La Cultura: Da Faro ad ancella del mercato
La cultura è stata storicamente il mezzo attraverso cui l’umanità ha interpretato il mondo, posto domande e immaginato il futuro. Dalla filosofia alla letteratura, dall’arte alla scienza, essa ha fornito le chiavi per comprendere la complessità della realtà. Tuttavia, negli ultimi decenni, la narrazione dominante ha progressivamente spostato il fulcro dall’arricchimento intellettuale alla redditività economica.
Il riduzionismo, tutto ciò che non è immediatamente monetizzabile viene considerato superfluo. La cultura è diventata un lusso, un accessorio decorativo privo di reale utilità. Ciò ha portato a una drammatica perdita di fiducia nella sua capacità di incidere sul reale: la cultura non è più percepita come strumento di emancipazione e trasformazione sociale, ma come una semplice distrazione dal “vero” progresso, misurato solo in termini di crescita economica.
La Scuola e i Maestri: da pilastri sociali a servitori del mercato
La svalutazione della cultura ha colpito in modo particolarmente grave i suoi luoghi di creazione e diffusione: la scuola e i maestri. Una volta considerati fari di conoscenza e punti di riferimento imprescindibili, questi pilastri della società sono oggi sviliti, abbandonati a sé stessi, ingabbiati in un sistema formativo asservito al mercato della omologazione delle menti, funzionali alla creazione di consumatori acritici, personalità liquide, destrutturate, manipolabili, prive di pensiero critico.

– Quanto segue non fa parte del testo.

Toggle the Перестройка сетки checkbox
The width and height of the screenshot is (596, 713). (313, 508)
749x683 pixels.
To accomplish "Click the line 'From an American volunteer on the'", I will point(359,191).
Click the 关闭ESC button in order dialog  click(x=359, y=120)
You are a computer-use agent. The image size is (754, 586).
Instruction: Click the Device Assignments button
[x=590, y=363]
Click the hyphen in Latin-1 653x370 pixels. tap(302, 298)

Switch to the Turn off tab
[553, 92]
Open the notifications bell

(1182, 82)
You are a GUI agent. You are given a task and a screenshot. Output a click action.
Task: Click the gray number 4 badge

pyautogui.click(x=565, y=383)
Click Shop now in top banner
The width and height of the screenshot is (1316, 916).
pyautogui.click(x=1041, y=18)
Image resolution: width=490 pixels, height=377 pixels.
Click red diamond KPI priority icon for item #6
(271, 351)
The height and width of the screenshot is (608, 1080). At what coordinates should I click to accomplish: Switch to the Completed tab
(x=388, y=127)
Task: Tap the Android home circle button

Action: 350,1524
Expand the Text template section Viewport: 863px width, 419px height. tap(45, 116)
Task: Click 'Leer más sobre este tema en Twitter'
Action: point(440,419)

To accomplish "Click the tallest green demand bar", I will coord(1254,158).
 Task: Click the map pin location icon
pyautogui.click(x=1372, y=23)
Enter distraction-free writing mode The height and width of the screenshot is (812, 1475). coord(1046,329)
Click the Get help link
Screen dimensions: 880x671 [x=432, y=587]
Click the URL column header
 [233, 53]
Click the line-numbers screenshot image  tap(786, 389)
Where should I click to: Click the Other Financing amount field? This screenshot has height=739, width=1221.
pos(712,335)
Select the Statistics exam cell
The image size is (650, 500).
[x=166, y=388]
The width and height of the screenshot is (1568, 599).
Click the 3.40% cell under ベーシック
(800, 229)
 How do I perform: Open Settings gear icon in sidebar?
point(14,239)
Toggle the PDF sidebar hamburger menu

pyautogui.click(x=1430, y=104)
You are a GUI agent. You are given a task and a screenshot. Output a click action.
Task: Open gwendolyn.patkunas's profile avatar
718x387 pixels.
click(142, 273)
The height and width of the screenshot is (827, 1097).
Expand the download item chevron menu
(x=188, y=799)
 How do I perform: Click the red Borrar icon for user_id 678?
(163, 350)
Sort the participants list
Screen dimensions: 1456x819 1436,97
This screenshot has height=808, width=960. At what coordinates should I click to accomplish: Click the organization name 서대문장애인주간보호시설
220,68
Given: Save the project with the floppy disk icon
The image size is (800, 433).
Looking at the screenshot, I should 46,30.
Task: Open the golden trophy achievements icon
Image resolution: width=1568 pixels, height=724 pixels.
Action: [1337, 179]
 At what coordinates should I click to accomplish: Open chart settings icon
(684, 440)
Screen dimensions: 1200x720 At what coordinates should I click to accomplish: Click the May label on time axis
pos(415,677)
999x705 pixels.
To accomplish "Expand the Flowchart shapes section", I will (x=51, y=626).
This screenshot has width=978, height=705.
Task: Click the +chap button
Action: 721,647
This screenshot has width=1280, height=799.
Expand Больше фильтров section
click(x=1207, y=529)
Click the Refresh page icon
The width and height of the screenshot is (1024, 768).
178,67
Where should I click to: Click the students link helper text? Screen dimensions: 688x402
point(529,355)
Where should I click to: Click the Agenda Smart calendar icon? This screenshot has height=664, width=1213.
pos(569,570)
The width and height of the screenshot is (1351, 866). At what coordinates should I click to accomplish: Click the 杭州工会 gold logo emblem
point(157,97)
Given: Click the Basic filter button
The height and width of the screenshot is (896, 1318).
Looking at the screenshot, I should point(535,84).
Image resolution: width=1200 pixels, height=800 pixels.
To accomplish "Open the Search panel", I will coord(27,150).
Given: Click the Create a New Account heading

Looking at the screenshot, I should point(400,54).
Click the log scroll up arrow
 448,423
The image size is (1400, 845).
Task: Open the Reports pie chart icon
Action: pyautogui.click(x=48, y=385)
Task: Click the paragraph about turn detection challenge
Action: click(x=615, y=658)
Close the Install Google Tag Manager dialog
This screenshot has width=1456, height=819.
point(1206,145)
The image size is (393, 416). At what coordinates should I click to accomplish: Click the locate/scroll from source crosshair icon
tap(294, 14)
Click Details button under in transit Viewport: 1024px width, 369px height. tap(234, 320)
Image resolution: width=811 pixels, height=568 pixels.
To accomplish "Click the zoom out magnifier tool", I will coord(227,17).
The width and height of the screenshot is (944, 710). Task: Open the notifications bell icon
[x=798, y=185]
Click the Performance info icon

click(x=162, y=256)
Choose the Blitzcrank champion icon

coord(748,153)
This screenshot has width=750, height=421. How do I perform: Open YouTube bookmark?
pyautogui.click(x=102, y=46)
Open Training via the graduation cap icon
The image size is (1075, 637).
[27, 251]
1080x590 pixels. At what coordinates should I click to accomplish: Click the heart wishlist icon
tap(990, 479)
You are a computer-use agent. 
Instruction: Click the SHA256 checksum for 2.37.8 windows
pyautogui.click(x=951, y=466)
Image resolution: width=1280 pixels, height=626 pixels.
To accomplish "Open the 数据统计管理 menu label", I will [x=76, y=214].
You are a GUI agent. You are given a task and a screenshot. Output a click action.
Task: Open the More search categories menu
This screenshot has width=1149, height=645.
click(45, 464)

La scuola, da laboratorio di idee e culla del pensiero critico, è diventata un mero spazio di addestramento al lavoro, dove il valore degli insegnamenti è misurato in base alla loro utilità economica immediata. Il ruolo del maestro, figura centrale nella trasmissione di valori e saperi, è stato degradato fino a diventare uno ”scarto sociale”. Gli insegnanti, una volta riconosciuti come guide spirituali e intellettuali, sono oggi trattati come meri esecutori di programmi di omologazione delle menti, privati dell’autonomia e del rispetto che il loro ruolo merita.
Il Primato dell’Economia: una Narrazione Pervasiva
Alla radice di questo declino vi è la supremazia di una narrazione economica che ha colonizzato ogni ambito della vita. I discorsi pubblici, le politiche e persino le aspettative individuali sono plasmati da una logica che considera il mercato come unico criterio di valore. In questo contesto, tutto ciò che non produce risultati tangibili in termini economici viene marginalizzato.
Questo paradigma ignora però un fatto fondamentale: la cultura è l’humus in cui crescono non solo il pensiero critico e la creatività, ma anche la capacità di immaginare alternative. Senza cultura, una società perde la sua capacità di pensarsi, restando intrappolata in un presente perpetuo dove l’unico obiettivo è la massimizzazione del profitto.